EXTRACTED ENTRIES:
# # # # # # #
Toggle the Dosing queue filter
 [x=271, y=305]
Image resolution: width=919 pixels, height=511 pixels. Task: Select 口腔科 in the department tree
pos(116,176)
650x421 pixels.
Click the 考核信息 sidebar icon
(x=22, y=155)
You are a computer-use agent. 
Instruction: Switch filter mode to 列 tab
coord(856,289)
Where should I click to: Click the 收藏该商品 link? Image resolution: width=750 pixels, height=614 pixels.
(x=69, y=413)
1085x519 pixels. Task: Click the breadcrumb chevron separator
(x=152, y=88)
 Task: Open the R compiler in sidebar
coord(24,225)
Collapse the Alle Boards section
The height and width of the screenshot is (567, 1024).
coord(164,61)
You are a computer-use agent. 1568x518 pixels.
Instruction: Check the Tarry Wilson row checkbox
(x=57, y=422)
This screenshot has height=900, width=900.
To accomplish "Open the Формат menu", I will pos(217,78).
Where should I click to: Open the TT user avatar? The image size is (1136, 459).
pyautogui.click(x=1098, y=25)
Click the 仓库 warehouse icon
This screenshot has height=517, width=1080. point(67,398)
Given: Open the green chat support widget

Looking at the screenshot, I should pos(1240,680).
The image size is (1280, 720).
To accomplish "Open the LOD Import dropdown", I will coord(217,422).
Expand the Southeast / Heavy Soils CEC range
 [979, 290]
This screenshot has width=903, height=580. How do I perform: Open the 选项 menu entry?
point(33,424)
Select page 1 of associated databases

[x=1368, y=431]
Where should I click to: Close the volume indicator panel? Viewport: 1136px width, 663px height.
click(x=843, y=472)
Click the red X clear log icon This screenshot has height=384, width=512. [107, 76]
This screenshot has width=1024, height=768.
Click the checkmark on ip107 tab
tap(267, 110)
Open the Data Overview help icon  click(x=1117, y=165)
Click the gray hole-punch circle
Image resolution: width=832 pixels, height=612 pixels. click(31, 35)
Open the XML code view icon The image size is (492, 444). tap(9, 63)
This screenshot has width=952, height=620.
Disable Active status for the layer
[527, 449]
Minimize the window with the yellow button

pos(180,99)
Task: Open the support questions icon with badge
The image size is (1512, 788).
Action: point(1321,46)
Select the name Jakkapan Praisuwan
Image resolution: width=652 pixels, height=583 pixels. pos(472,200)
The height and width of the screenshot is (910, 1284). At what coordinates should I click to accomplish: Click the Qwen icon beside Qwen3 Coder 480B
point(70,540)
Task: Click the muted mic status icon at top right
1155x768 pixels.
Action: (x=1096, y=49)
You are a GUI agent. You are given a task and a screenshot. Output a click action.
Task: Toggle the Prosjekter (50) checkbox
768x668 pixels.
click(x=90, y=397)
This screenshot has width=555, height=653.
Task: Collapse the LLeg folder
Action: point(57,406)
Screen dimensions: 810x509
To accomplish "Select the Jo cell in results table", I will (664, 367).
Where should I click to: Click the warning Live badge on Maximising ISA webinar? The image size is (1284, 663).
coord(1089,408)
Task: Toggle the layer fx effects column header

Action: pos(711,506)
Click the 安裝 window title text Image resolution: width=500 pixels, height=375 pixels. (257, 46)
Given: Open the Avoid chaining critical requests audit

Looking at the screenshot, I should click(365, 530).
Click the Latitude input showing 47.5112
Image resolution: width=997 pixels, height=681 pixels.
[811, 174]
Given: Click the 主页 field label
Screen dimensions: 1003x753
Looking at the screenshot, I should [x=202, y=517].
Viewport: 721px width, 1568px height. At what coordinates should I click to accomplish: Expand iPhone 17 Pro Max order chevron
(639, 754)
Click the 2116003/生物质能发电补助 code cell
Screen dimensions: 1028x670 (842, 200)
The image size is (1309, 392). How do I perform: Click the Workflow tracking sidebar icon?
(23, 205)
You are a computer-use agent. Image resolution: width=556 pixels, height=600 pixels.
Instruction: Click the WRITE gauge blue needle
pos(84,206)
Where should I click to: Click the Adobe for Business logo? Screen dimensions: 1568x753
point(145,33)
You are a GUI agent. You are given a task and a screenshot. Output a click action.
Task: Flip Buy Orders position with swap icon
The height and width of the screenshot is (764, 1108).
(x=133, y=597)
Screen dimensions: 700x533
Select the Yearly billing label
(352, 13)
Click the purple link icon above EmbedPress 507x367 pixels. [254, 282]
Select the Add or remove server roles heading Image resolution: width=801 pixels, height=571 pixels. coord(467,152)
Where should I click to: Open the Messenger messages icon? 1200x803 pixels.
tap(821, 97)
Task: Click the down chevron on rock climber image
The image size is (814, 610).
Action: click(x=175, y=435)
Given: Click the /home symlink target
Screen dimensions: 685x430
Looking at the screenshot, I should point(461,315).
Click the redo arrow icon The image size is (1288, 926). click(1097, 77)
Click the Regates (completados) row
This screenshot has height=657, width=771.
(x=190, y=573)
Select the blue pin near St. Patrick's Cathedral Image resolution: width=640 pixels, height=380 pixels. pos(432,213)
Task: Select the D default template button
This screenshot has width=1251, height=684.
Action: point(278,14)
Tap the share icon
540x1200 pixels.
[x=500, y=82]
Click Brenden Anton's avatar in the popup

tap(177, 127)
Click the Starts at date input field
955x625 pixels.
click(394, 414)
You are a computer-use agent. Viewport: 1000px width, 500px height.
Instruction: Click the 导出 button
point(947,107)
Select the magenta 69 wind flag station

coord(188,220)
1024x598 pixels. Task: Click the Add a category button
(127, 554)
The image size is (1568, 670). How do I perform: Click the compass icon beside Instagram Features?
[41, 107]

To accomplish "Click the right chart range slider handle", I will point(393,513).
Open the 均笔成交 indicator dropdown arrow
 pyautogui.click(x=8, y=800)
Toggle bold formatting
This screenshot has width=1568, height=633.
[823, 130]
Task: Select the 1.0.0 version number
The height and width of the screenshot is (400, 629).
# # # # # # #
WORK INSTRUCTIONS: Tell how many lines in the material contain the string "field". Nothing but the number is needed.

RESPONSE: 2